Thursday, July 25, 2013
Peace Efforts for Africa's Great Lakes Region
The United Nations Security Council today
reiterated its commitment to the United Nations-brokered peace accord
for Africa’s strife-torn Great Lakes region and demanded an immediate
end to hostilities in the Democratic Republic of the Congo (DRC), where
fresh clashes between armed rebels and Congolese troops have sent
thousands of civilians fleeing for safety. “The Security Council further demands that the members of all armed
groups immediately and permanently disband and lay down their arms, and
calls for the restoration of State authority of the Government of the
DRC in eastern DRC,” the 15-member Council said in a presidential
statement at the start of the meeting chaired by United States Secretary
of State, John Kerry.
Over the past year, the 23 March Movement (M23), along with other armed
groups, has clashed repeatedly with Congolese armed forces (FARDC) in
the eastern DRC, with the rebels briefly occupying Goma, the region’s
main city, in November 2012. The fighting, which erupted again in recent
days, this time dragging in a group of Ugandan-based rebels, has
displaced more than 100,000 people, exacerbating an ongoing humanitarian
crisis in eth region which includes 2.6 million internally displaced
people (IDPs) and 6.4 million in need of food and emergency aid.
The Council statement condemned all hostilities in the region and, in
addition to the M23, cites other armed groups, including the Democratic
Forces for the Liberation of Rwanda (FDLR), the Allied Democratic Forces
(ADF-NALU), and the Mayi Mayi Kata-Katanga. It specially urges these groups “to cease immediately all forms of
violence, including sexual and gender-based violence, continuing
recruitment and use of children, destabilizing activities, human rights
abuses, violations of international humanitarian law, and attempts to
undermine or supplant the DRC Government.”
Addressing
the Council, Secretary-General Ban Ki-moon said he is “deeply
concerned” about the current fighting and urged all parties to the
conflict to return as soon as possible to achieving a political
solution, starting with the so-called Kampala talks held under the
auspices of the Chairperson of the International Conference for the
Great Lakes Region (ICGLR), Ugandan President Yoweri Museveni.

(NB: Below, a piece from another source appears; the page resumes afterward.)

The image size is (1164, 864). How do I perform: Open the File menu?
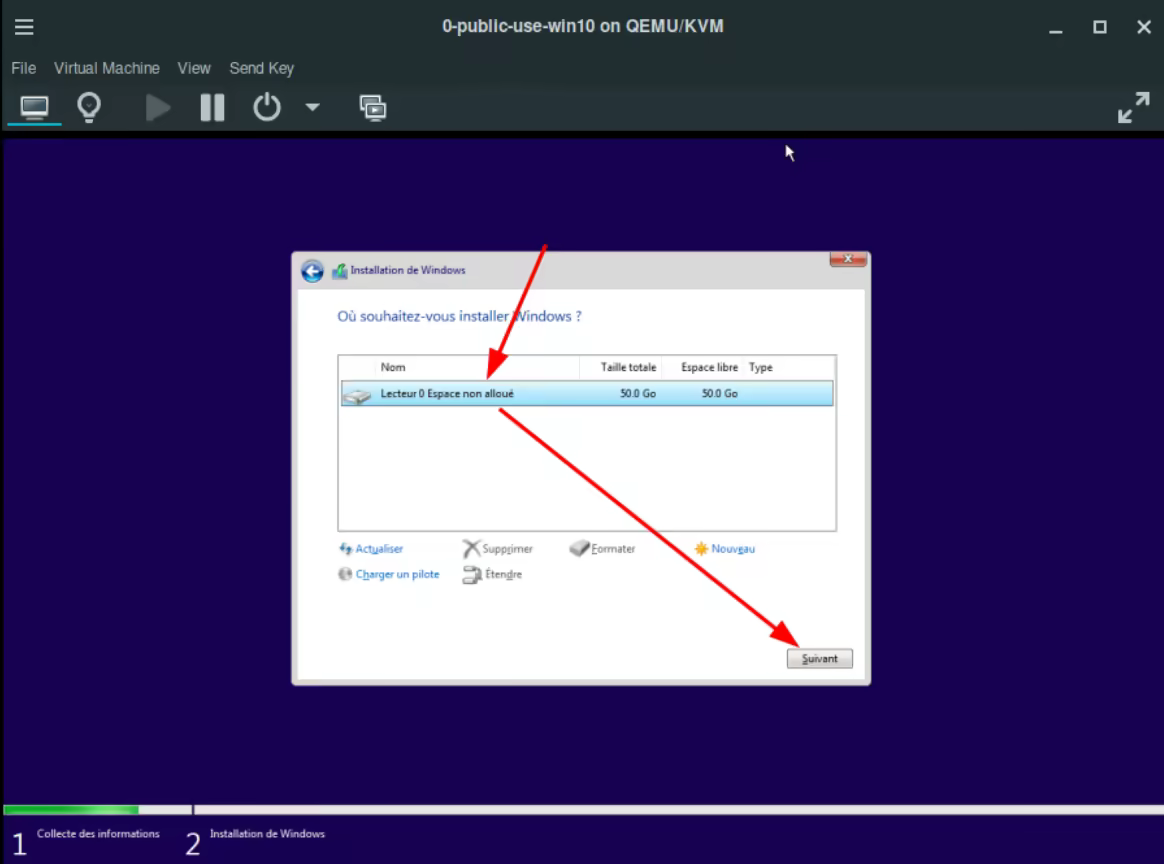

Mr. Ban stressed the importance of the DRC and its regional neighbours
of fulfilling their commitments as outlined in the Peace, Security and
Cooperation Framework for the Democratic Republic of the Congo and the
Region, and in Security Council Resolution 2098. “I have called for maximum restraint and urge all Framework signatories
to jointly and individually respect their commitments,” he stressed
referring to the peace accord, which was adopted in February by 11
African leaders and four regional and international institutions (11+4)

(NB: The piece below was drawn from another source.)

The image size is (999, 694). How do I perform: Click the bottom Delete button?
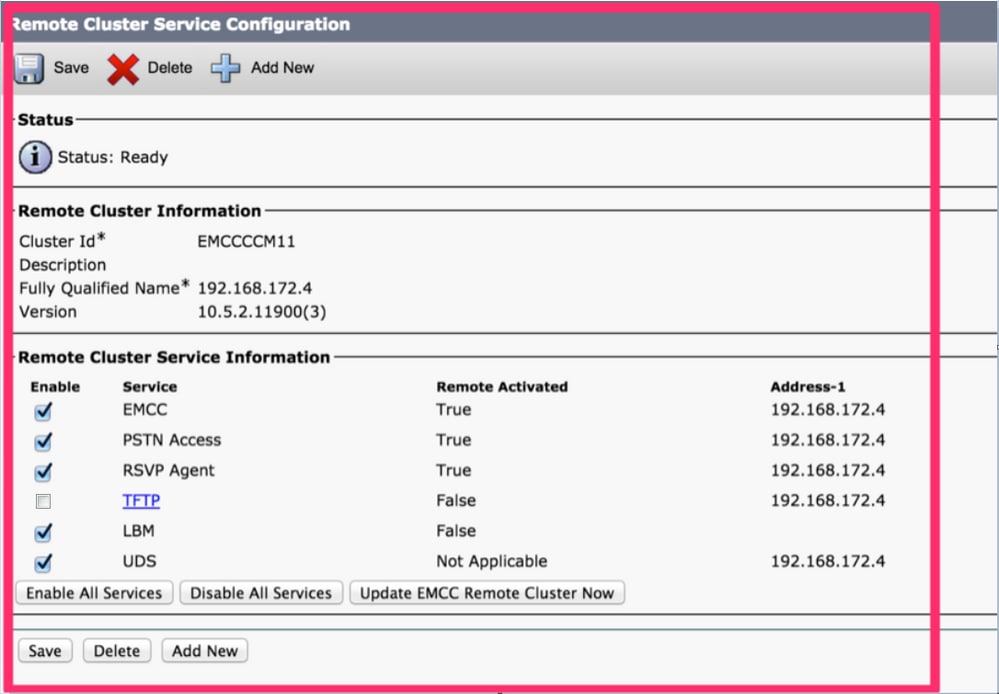[117, 651]
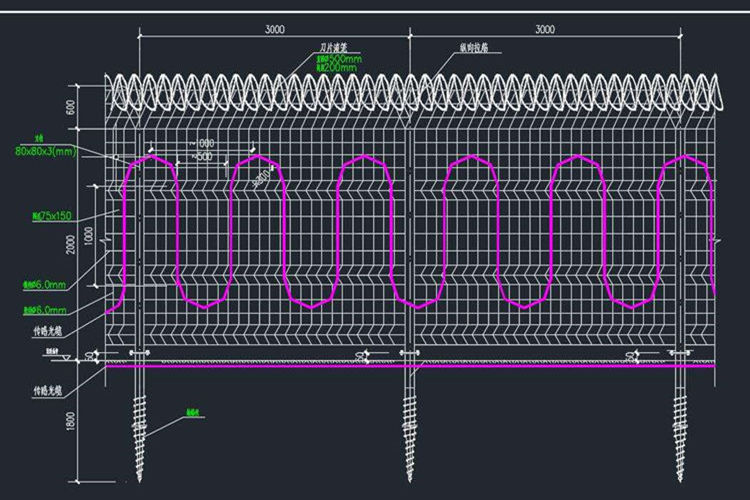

and has since been hailed as a “framework for hope.”
Also speaking at today’s meeting was Mr. Ban’s Special Envoy to the
Great Lakes, Mary Robinson, who has been working with civil society and a
technical committee comprised of participates from ICGLR, UN
peacekeeping mission in the country (MONUSCO) and UN partners, and the
South African Development Community (SADC), to establish “specific,
measurable, achievable, relevant and time-bound” benchmarks and
indicators of progress on the framework.
Mrs. Robinson will present the benchmarks to the next ICGLR Summit
scheduled for 31 July in Nairobi, Kenya, ahead of the next meeting of
the “11+4” oversight mechanism which will formally adopt them on the
sidelines of the UN General Assembly high-level debate in New York this
September.
Also stressing the importance of immediately stopping violence in the
region, Mrs. Robinson told the Council today that in the four months
since taking up her post, “not a day goes by without a report of
killings, rape, sexual assault and displacement of people in eastern
DRC… what strikes me is the lack of outrage and horrors at this daily
toll. It has become the accepted normal.”

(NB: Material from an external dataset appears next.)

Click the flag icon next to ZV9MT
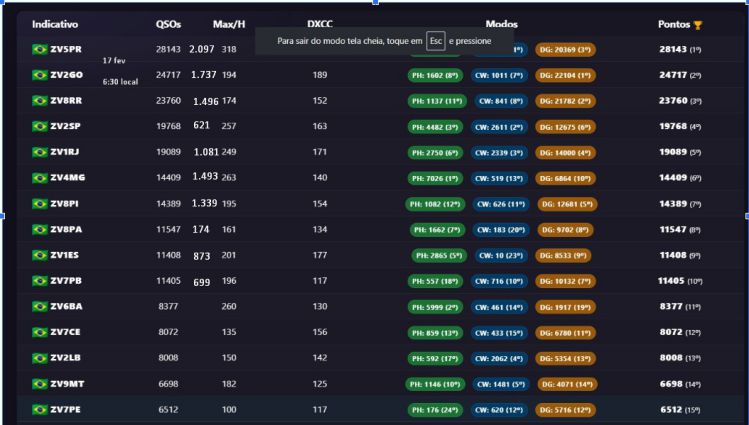[40, 384]
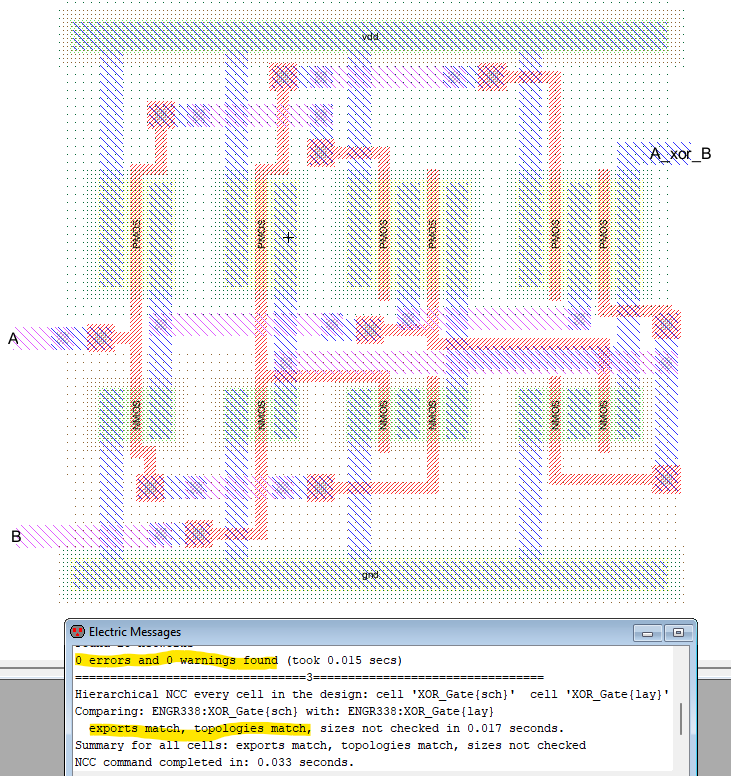Click the Electric Messages window icon
The width and height of the screenshot is (731, 776).
[x=77, y=632]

She added that while the steps taken in recent months may appear minor
for the millions of people on the ground who eagerly waiting to see
peace established and their lives changed, they are “concrete
affirmation of the determination of the international community to try
new avenues for sustainable peace and stability and development in the
Great Lakes region.”
Among these, Mr. Ban reiterated the UN’s commitment to promoting
economic development in the DRC and the wider Great Lakes region as
highlighted by his May visit to the DRC, Rwanda, Uganda and other
concerned countries, accompanied by Mrs. Robinson and World Bank
President Jim Yong Kim, who pledged an additional $1 billion for
cross-border development in support of the framework.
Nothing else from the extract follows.